Monday, February 15, 2016

No Title for This One

This morning when I woke up -- and, yes, I often wake up thinking about a topic for my blog -- I thought of a funny idea to write about. I was developing my thought as I made my coffee and took my little dog outside. But then I opened my email, and front and center was a note from a friend telling me that a mutual friend's daughter had died yesterday. It's so tragic. She (the daughter) had a rare type of cancer that had been in remission for a year or so, but apparently she contracted some sort of lung infection and her body wasn't strong enough to fight it off. She was in her early thirties.

I want to be clear that I'm not trying to appropriate anyone else's tragedy. I hadn't talked with this particular friend (the mother) in many years although we were very good friends in high school and beyond. (The other one, who sent me the email, I've stayed in closer contact with.) But who can hear something like this and not be affected by it? I'm sure I said this before, in the context of the death of another friend's child, but the emotions that come to those of us (I assume I'm not alone in this, or maybe I am and I'm just very selfish) who hear something like this are confusing. While I'm sad for my friend and her family -- and especially for so much unlived life of her daughter (not quite sure how to phrase that) -- at the same time I feel relief that it was not my child and guilt for feeling that way.
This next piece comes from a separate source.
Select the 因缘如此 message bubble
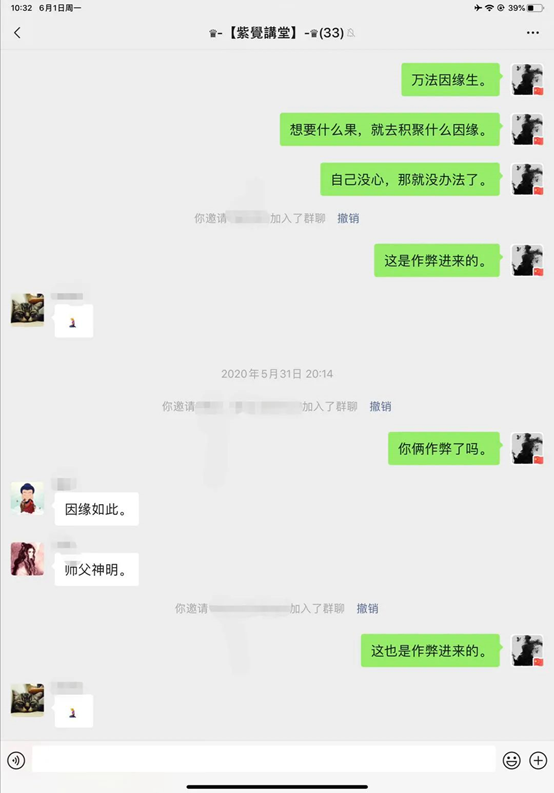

Ideally, it wouldn't happen to any of us. We all know it can, the terrible loss of a child of any age. A while back, someone told me of a conversation in which a person said to a mother who had recently lost her child, "I can't imagine how you feel." The mother's reply was something along the lines of (if I'm getting the story straight), "Of course you can imagine it." There was more to it than that, which I can't remember, but the point is that we can imagine it; we just don't want to. In fact, I think if our minds ever happen to wander in the direction that it might happen to us, we divert ourselves away from those thoughts in whatever way we can. And toward that end, I will just say that I sent my friend a note of condolence; I don't want to think about this anymore. There's nothing else I can do, and it's all overwhelmingly sad.